GIVEN TASK
Print the data from the line containing "This screenshot has width=689, height=689." through the line containing "[x=17, y=232]" verbatim, and nothing else.

DATA FOR THIS EXERCISE
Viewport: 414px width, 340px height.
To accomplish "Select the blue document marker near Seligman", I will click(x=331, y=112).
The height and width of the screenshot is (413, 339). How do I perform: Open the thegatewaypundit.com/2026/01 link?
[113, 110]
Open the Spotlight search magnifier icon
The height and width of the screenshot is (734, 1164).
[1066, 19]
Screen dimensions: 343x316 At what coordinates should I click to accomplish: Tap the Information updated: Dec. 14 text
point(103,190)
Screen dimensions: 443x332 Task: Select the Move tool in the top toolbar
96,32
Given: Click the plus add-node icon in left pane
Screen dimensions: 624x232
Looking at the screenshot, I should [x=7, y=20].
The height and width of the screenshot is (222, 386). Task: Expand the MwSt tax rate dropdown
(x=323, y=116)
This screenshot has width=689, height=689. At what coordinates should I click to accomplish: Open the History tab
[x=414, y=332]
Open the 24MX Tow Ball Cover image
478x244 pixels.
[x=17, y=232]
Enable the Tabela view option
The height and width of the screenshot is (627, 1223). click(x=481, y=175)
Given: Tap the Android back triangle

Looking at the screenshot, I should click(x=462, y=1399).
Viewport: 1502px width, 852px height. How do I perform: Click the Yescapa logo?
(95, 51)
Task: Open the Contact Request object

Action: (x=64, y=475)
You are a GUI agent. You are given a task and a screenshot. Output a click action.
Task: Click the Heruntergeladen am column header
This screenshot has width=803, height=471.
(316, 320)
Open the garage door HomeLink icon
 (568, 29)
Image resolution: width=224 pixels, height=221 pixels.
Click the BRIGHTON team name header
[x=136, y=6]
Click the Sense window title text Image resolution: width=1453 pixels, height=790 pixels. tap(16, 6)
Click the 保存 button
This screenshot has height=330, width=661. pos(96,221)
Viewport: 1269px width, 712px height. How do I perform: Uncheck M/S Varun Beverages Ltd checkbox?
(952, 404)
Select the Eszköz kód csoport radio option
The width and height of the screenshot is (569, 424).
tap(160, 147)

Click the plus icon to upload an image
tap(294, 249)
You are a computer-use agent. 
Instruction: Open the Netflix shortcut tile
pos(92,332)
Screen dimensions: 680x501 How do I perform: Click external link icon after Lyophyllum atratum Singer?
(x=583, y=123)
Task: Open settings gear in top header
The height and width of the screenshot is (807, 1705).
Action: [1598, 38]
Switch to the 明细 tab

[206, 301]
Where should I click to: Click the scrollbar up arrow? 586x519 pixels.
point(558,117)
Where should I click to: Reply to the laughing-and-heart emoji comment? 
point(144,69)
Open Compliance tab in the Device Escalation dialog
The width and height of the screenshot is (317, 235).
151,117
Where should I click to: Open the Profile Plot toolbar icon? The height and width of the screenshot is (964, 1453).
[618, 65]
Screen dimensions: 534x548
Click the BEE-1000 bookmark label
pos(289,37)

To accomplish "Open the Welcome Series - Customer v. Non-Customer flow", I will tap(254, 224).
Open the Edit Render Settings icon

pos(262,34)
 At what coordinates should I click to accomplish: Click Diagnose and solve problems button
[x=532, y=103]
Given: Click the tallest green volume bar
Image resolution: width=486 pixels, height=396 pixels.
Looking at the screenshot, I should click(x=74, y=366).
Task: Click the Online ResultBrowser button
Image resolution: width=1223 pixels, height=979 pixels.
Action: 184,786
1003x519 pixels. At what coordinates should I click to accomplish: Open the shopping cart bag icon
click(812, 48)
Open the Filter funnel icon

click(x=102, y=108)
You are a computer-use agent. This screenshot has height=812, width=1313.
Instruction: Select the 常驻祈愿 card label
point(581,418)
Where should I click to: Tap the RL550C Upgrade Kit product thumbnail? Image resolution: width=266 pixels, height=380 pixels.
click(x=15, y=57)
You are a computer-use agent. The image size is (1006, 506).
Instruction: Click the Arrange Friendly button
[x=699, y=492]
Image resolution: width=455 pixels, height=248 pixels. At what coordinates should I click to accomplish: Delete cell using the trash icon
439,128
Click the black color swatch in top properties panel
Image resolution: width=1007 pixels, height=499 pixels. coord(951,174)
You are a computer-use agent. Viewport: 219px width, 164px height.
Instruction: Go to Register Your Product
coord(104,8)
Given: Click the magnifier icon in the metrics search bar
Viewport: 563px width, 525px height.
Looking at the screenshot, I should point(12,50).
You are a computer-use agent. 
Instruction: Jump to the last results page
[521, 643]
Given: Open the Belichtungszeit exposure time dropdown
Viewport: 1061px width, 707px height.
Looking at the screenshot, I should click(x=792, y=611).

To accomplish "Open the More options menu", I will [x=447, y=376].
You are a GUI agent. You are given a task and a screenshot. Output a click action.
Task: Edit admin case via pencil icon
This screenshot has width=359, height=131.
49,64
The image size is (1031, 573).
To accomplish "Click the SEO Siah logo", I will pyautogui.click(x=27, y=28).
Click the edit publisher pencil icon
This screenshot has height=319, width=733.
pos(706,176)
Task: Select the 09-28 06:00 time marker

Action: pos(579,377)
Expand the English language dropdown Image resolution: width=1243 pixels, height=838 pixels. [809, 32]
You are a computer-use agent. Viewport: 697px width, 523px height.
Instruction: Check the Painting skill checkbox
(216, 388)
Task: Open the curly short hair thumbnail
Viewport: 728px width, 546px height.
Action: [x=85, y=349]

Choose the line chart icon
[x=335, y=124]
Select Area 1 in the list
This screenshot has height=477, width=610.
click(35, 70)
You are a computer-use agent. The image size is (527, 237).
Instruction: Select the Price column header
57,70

OUTPUT OF THE EXERCISE
This screenshot has width=689, height=689. At what coordinates should I click to accomplish: Open the History tab
[x=414, y=332]
Open the 24MX Tow Ball Cover image
478x244 pixels.
[x=17, y=232]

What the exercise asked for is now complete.